FILE – Mexican President Andrés Manuel López Obrador (L) and his Cuban colleague Miguel Díaz-Canel speak after the signing of bilateral agreements at the Palace of the Revolution in Havana, Cuba, May 8, 2022. Díaz-Canel will receive the highest honor that Mexico grants to foreigners during his visit to the Mexican city of Campeche on February 11, 2023, according to the official gazette of the Mexican government. (Yamil Lage/Pool Photo via AP, File)

MEXICO CITY (AP) — Cuban President Miguel Díaz-Canel began his fourth visit to Mexico on Saturday to consolidate health and trade cooperation as part of the close ties between the two countries that have grown stronger during his tenure. six-year-old by Andres Manuel Lopez Obrador.

Díaz-Canel arrived on a plane from Venezuela’s national airline Conviasa at the international airport in the state of Campeche, on the coast of the Gulf of Mexico, where he was received with military honors by López Obrador .

“Mexico and Cuba have always maintained relations of political brotherhood,” the Mexican president said as he welcomed his Cuban counterpart, whom he described as a “distinguished, admired and fraternal guest.” In a brief speech, López Obrador praised the Cuban revolution and said it was promoted by “an indomitable people”, which showed “the boundary that must always exist between sovereignty and the desire for hegemonic domination. “.

For his part, Díaz-Canel thanked his Mexican counterpart for his solidarity in recent years and months in the face of the “extremely difficult challenges” that Cuba has faced due to the hurricanes and the American trade embargo. Mexico and you preside,” he added.

The two presidents plan to visit the Archaeological Zone of Edzná, a station of the tourist railway that will cross the Yucantan Peninsula, called the Mayan Train, and the Naval Region Number 7 of Campeche, where they will meet the staff of the Institute. Mexican Social Security.

During the visit, Díaz-Canel will receive the Mexican Order of the Aztec Eagle, which is the highest honor given to foreigners, in recognition of Cuba’s support for Mexico during the coronavirus pandemic by sending hundreds of doctors and nurses for the reception on the island of hundreds of medical students, and for the sale of vaccines and drugs, according to the presidential agreement published the day before in the Official Journal of the Federation.

López Obrador announced Friday that he will analyze with Díaz-Canel the possibility of extending the sending of Cuban doctors to Mexico to reinforce the contingent of some 610 who began to arrive last year, and the possibility of acquiring Cuban ballast for the construction of the Maya Train routes, one of the emblematic works of his government.

Over the past five years, Díaz-Canel has visited Mexico four times.

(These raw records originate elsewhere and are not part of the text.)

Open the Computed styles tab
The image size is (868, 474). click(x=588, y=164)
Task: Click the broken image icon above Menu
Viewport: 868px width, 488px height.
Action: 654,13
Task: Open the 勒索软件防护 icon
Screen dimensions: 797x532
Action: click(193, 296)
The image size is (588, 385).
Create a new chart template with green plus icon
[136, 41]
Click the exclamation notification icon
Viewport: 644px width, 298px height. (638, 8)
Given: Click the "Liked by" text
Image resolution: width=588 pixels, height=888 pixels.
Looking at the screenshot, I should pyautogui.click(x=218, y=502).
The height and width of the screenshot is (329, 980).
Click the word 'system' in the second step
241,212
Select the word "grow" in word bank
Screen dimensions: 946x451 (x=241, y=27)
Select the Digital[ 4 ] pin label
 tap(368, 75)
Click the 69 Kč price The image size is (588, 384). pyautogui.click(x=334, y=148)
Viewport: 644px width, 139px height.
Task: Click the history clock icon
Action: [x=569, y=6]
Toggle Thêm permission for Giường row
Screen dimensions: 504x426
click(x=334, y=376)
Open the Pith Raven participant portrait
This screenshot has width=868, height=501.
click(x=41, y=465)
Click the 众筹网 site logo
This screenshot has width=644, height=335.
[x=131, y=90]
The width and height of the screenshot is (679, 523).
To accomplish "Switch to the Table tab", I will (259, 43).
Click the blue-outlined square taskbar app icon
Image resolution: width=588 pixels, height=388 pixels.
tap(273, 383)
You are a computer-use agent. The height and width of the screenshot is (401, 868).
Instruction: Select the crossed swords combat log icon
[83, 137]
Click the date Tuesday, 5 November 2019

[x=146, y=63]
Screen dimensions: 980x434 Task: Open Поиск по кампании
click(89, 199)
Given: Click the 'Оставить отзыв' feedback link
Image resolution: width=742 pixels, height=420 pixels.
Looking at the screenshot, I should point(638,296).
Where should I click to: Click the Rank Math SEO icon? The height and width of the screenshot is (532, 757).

The first visit was made in December 2018 to participate in the inauguration of López Obrador, with whom he met 10 months later in the Mexican capital to discuss cooperation plans in the areas of health, education and Sport.

In September 2021, the Cuban leader returned to Mexico to speak as a guest of honor at the Independence Day celebration and later at the summit of the Community of Latin American States and the Caribbean.

Last May, López Obrador traveled to Havana, where an agreement was reached to send several hundred Cuban doctors to Mexico to strengthen care in the health sector, which is facing setbacks due to the lack of specialists.

Mexico and Cuba have a historic relationship that has lasted for more than a century. During the 1960s, Mexico was the only Latin American country not to sever relations with the government of Fidel Castro and to maintain trade with the Caribbean island.

López Obrador maintained close cooperation and unrestricted support for Cuba in condemning the United States trade embargo.

In 2021, after demonstrations in which thousands of Cubans took to the streets to protest basic commodity shortages and power outages, the Mexican government sent medicine, food and fuel to Cuba. island, which represented the greatest support for humanitarian aid for decades, only comparable to that offered in the time of Carlos Salinas de Gortari (1988-1994) when Cuba was going through the crisis caused by the collapse of the Soviet bloc.